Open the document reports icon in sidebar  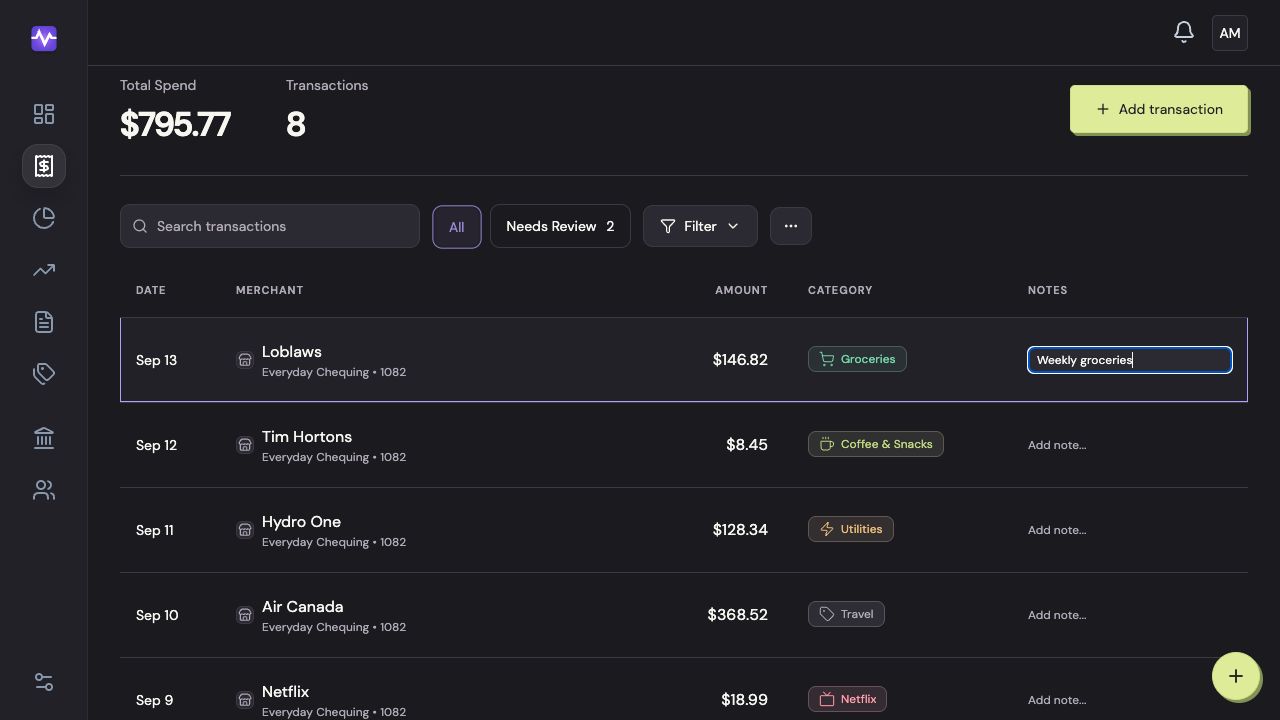tap(44, 322)
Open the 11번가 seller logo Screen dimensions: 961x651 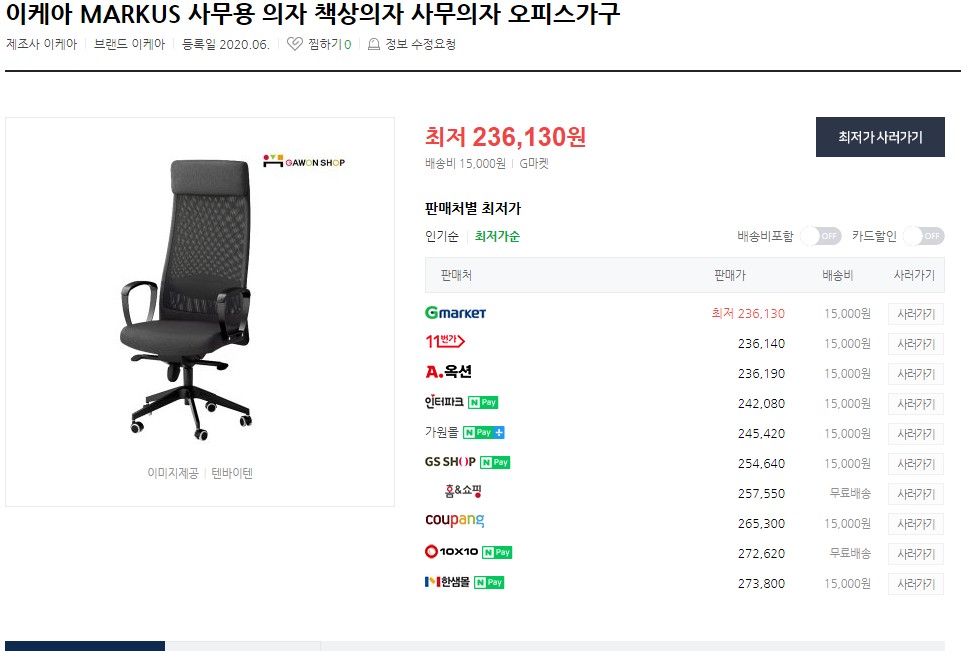point(445,341)
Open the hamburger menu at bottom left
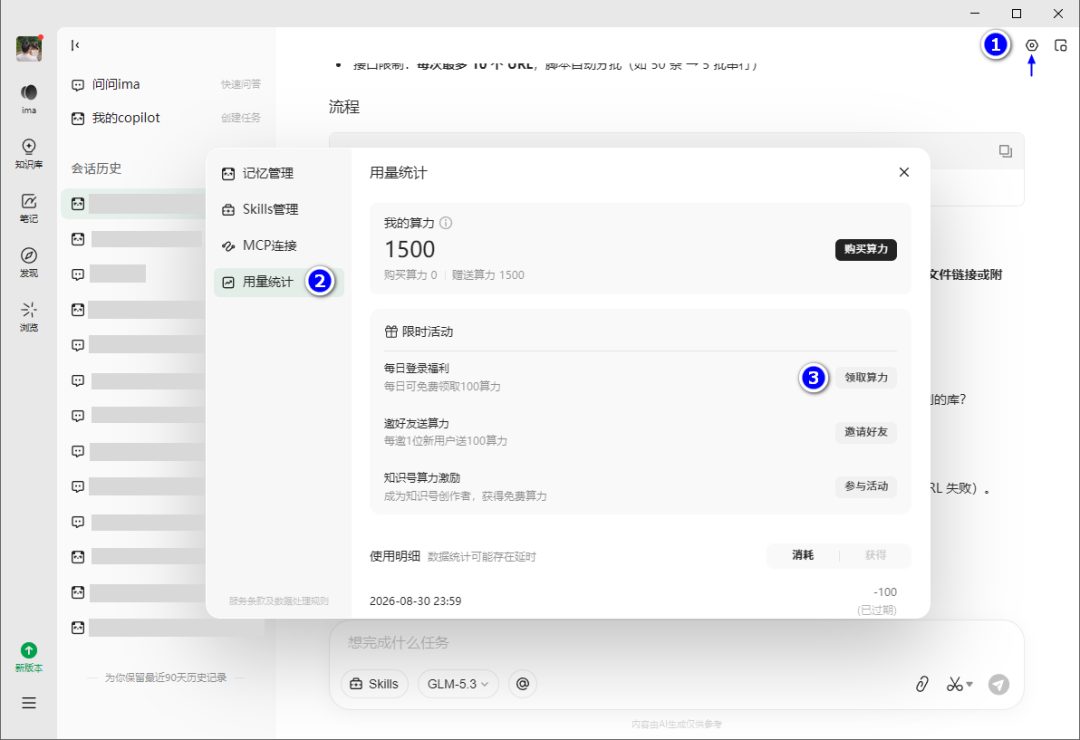 pyautogui.click(x=28, y=703)
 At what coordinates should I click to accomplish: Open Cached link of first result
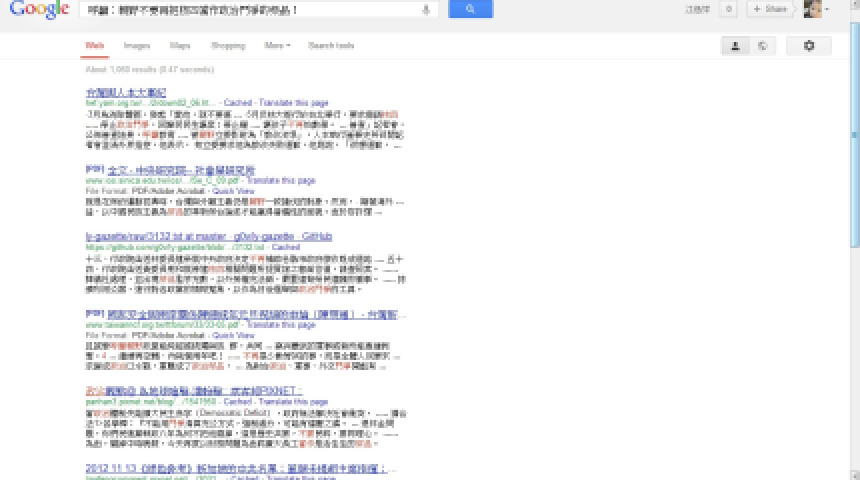coord(238,103)
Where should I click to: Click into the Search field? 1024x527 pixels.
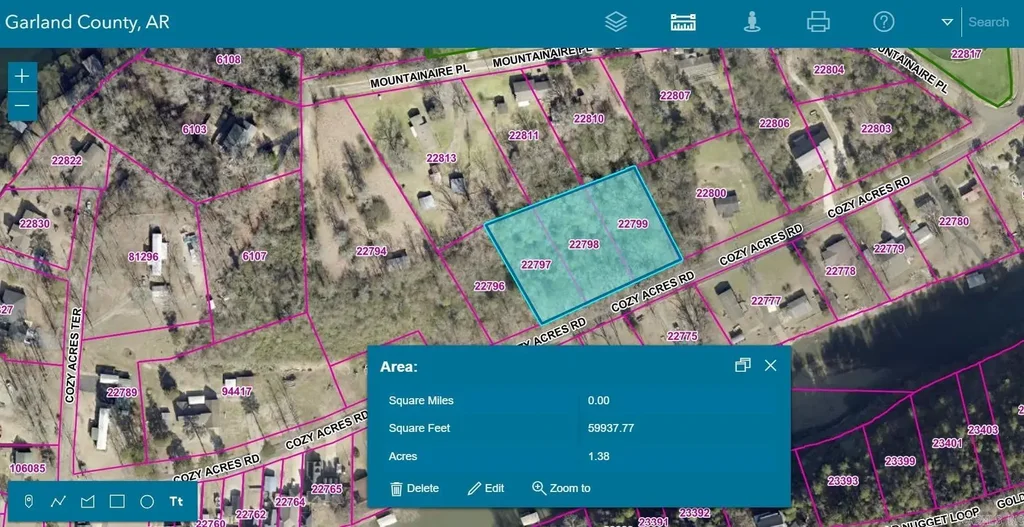(x=990, y=22)
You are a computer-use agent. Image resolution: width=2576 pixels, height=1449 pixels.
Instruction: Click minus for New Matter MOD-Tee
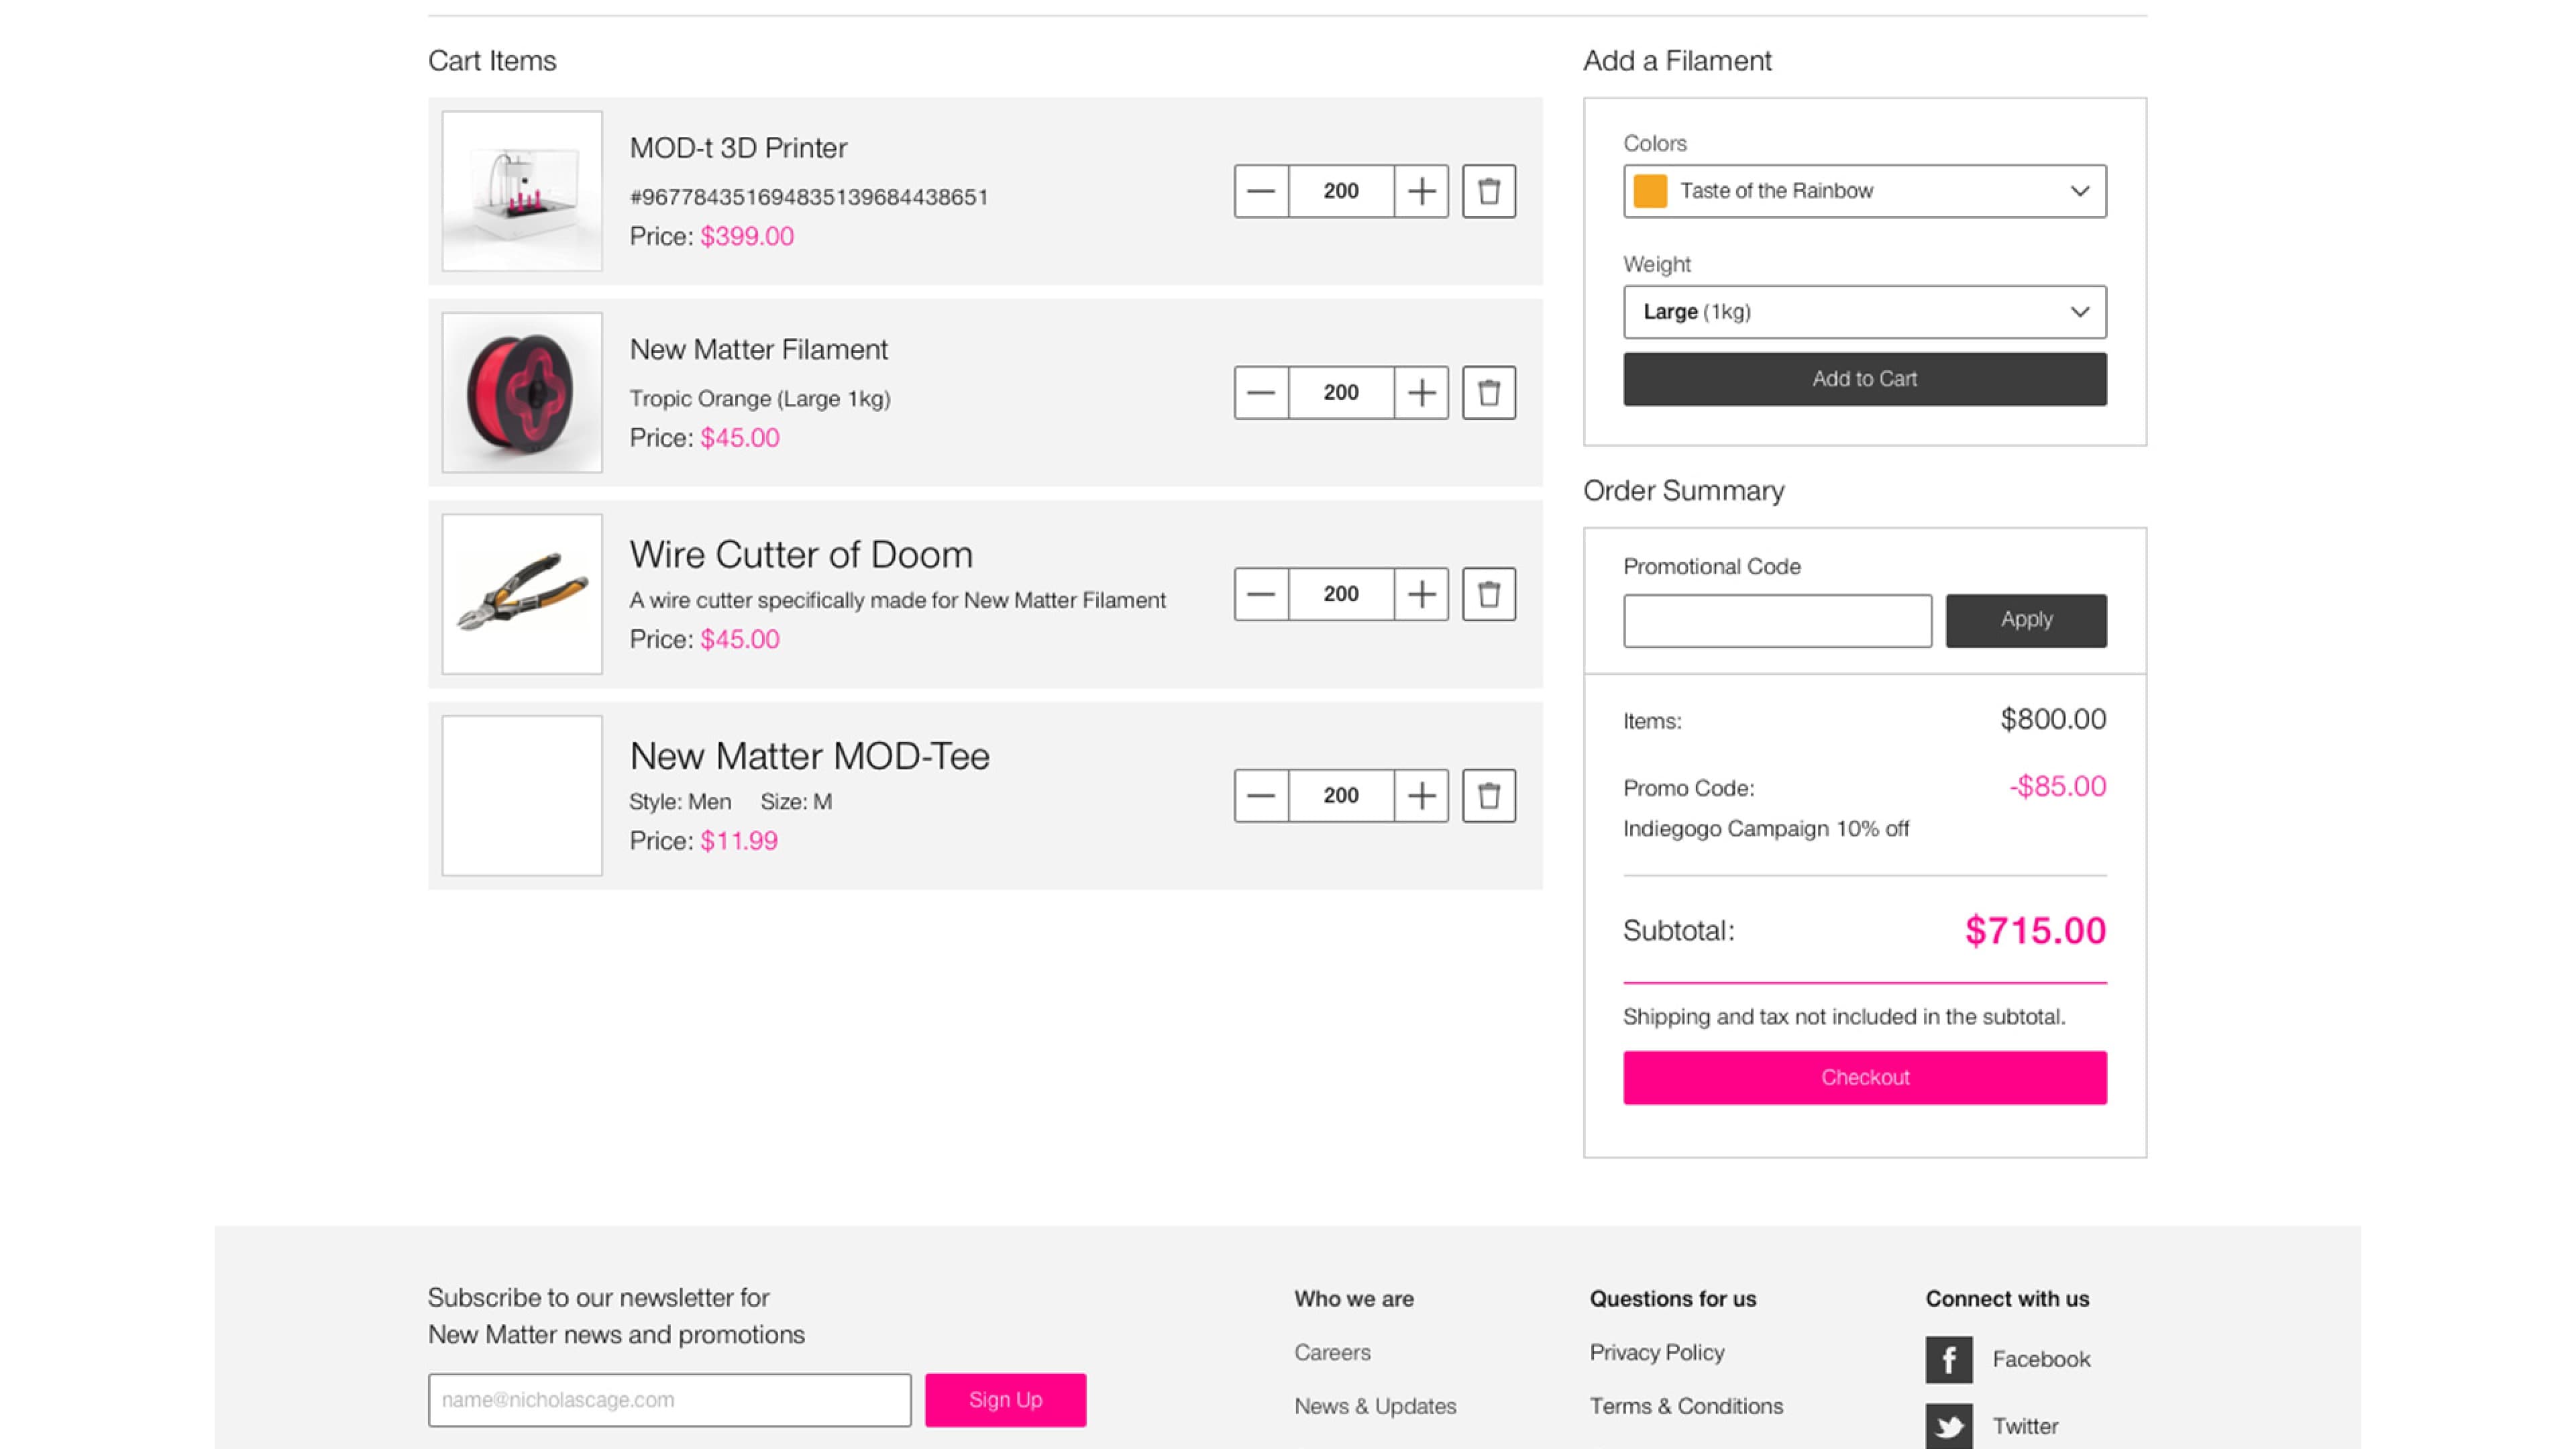tap(1261, 796)
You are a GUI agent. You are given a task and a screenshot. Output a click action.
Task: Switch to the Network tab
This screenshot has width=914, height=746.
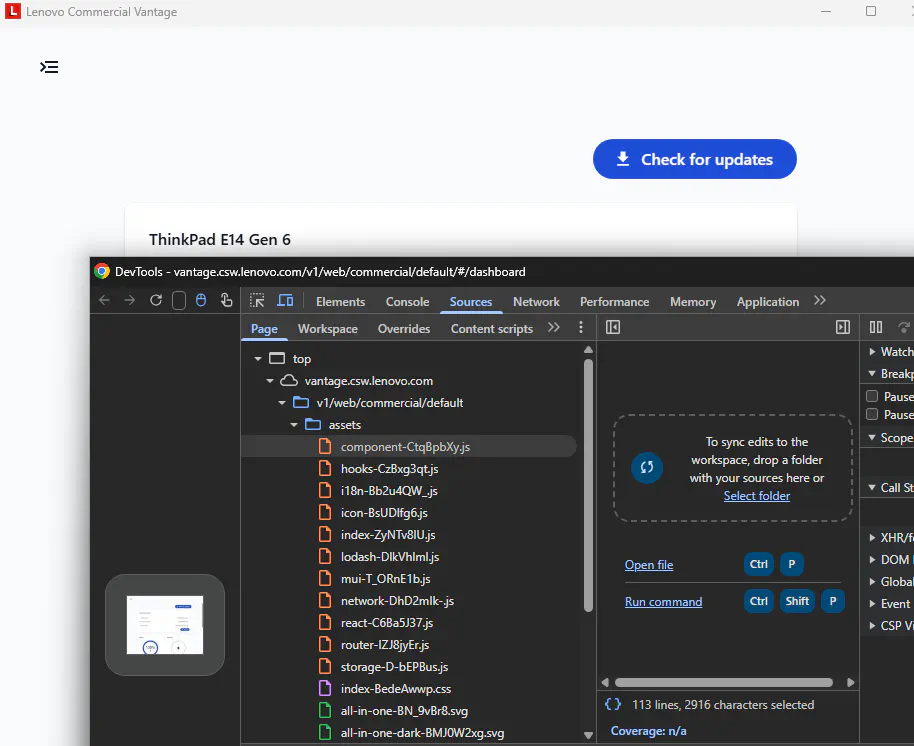point(536,302)
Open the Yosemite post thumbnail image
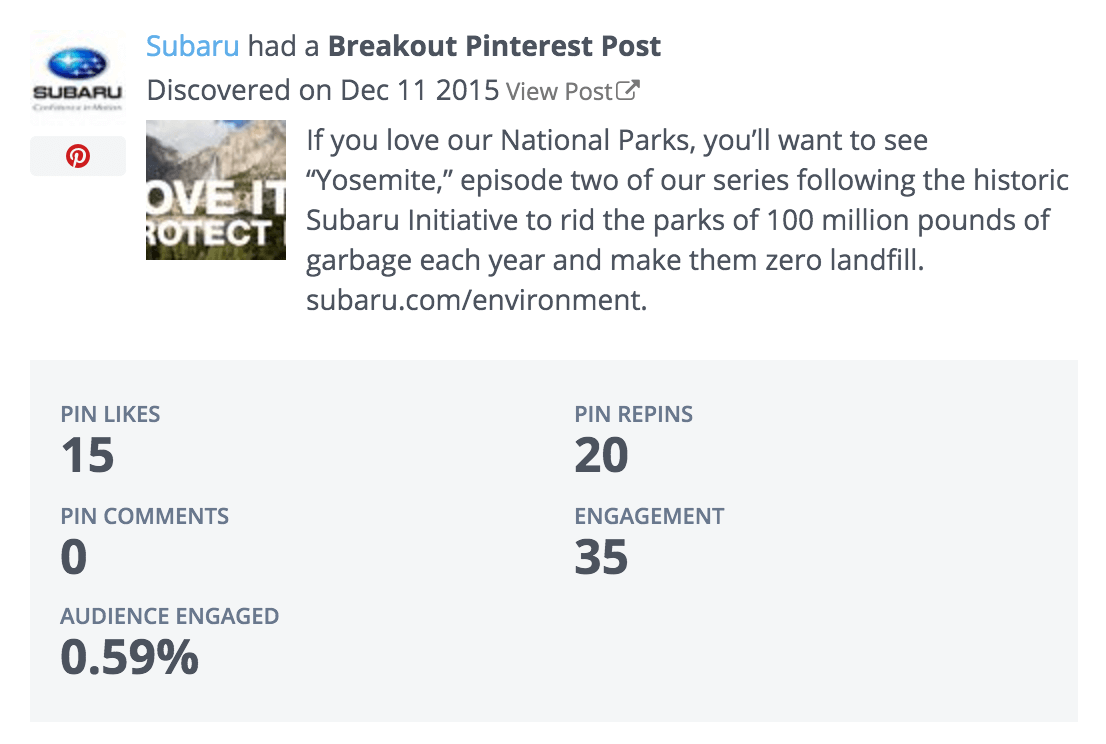The width and height of the screenshot is (1106, 744). coord(216,190)
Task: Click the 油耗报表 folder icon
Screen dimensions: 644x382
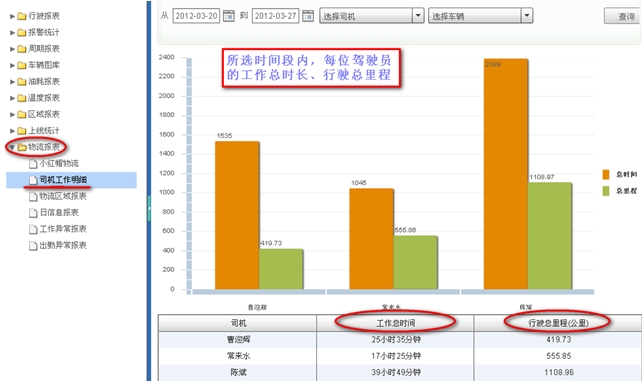Action: (22, 82)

::::::

> **THE REQUEST**
Reproduce verbatim the part of the items that opens with the line containing "Where should I" and runs through the end of the items, leaving out the pictures.

> **CORRECT OUTPUT**
Where should I click to: Click into the Search field? 1024x527 pixels.
(x=990, y=22)
You are a computer-use agent. Image resolution: width=2576 pixels, height=1449 pixels.
Instruction: Click minus for New Matter MOD-Tee
tap(1261, 796)
You are a GUI agent. You are given a task and a screenshot. Output a click action.
Task: Switch to the Network tab
This screenshot has width=914, height=746.
point(536,302)
Open the Yosemite post thumbnail image
The width and height of the screenshot is (1106, 744). coord(216,190)
Task: Click the 油耗报表 folder icon
Screen dimensions: 644x382
Action: (22, 82)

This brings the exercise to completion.